VFEND (voriconazole) is a triazole antifungal agent, which exhibits broad-spectrum in vitro activity and fungicidal activity against Aspergillus spp. as well as a range of other filamentous fungi. The primary mode of action of voriconazole is the inhibition of fungal cytochrome P450-mediated 14α-sterol demethylation, an essential step in ergosterol biosynthesis. The subsequent loss of normal sterols correlates with the accumulation of 14α-methyl sterols in fungi and may be responsible for its fungistatic/fungicidal activity.
The voriconazole clinical program included a total of 38 patients with Scedosporium spp. and 21 patients with Fusarium spp. This limited clinical data suggest that voriconazole may be effective against infections caused by these rare pathogens in patients intolerant of or refractory to other therapies.
The major metabolite of voriconazole is the N-oxide, which accounts for 72% of the circulating radiolabelled metabolites in plasma.
Voriconazole is eliminated primarily by hepatic metabolism with less than 2% of the dose excreted unchanged in the urine. The terminal half-life (T1/2) depends on the dose and is approximately 6 hours at 3 mg/kg (intravenously) or 200 mg (oral). Because of non-linear pharmacokinetics, the terminal half-life is not useful in predicting the accumulation or elimination of voriconazole.
Contraindications
VFEND (voriconazole) is contraindicated in patients with known hypersensitivity to voriconazole or its excipients. For a complete listing see Dosage Forms, Composition and Packaging. There is no information regarding cross-sensitivity between voriconazole and other azole antifungal agents. Caution should be used when prescribing VFEND to patients with hypersensitivity to other azoles.

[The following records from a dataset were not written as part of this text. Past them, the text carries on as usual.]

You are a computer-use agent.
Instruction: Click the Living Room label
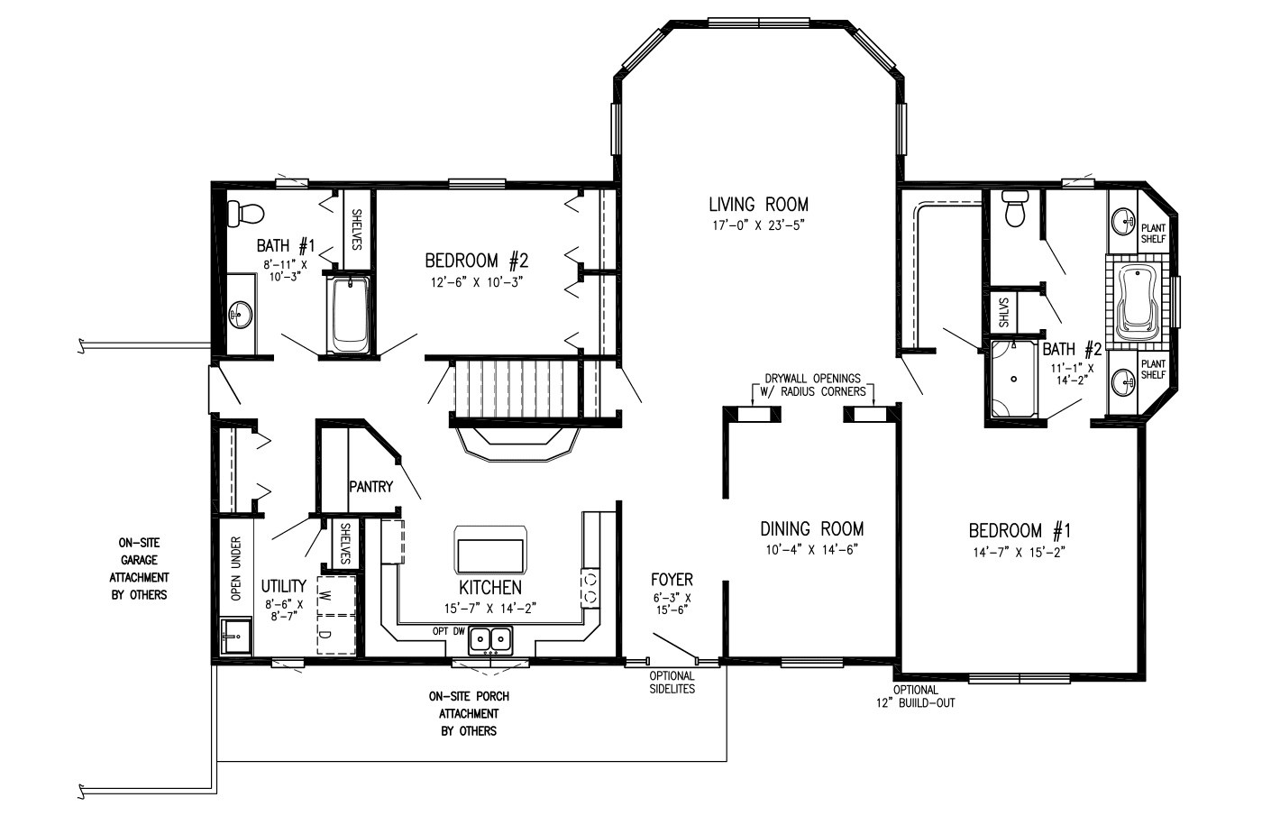(x=758, y=205)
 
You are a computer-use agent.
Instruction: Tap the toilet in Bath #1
(x=245, y=215)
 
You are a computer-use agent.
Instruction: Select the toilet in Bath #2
(x=1015, y=209)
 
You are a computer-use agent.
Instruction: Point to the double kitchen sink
(x=490, y=639)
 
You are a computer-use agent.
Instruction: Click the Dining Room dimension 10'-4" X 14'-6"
(x=811, y=550)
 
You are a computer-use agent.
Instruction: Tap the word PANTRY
(x=370, y=486)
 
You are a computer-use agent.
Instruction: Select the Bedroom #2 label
(x=477, y=261)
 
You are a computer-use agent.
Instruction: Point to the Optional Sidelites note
(x=672, y=682)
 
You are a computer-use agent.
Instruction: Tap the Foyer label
(x=672, y=579)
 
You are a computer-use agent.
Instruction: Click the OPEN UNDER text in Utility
(x=236, y=568)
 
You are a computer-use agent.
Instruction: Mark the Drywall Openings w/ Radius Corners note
(x=812, y=385)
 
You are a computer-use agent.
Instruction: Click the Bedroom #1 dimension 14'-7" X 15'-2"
(x=1020, y=552)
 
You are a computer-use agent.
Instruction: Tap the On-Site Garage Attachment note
(x=139, y=569)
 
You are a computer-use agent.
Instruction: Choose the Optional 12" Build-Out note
(x=916, y=696)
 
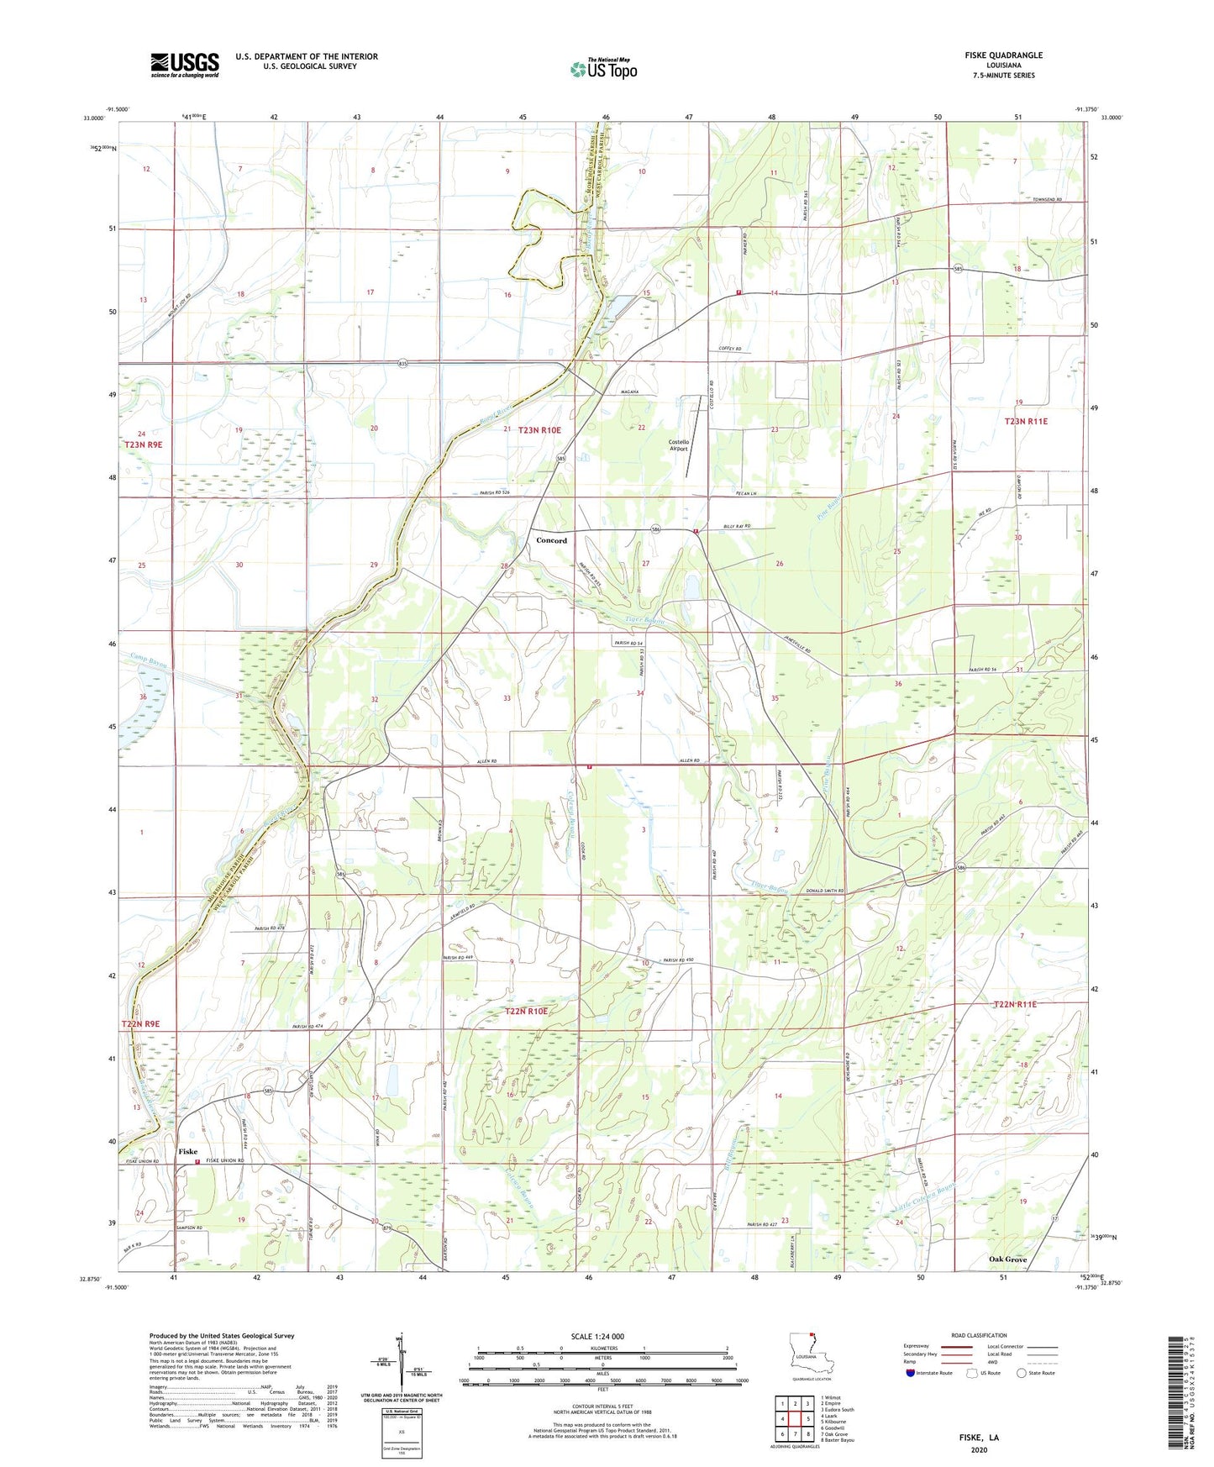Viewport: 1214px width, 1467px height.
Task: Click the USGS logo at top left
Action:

VFEND is a substrate and inhibitor of cytochrome P450 isozymes CYP2C19, CYP2C9 and CYP3A4. Thus, coadministration of voriconazole is contraindicated with drugs that are highly dependent on these isozymes for clearance and for which elevated plasma concentrations are associated with serious and/or life threatening events. In addition, coadministration of voriconazole is contraindicated with drugs that significantly decrease voriconazole plasma concentrations due to induction of these isozymes (see Drug Interactions).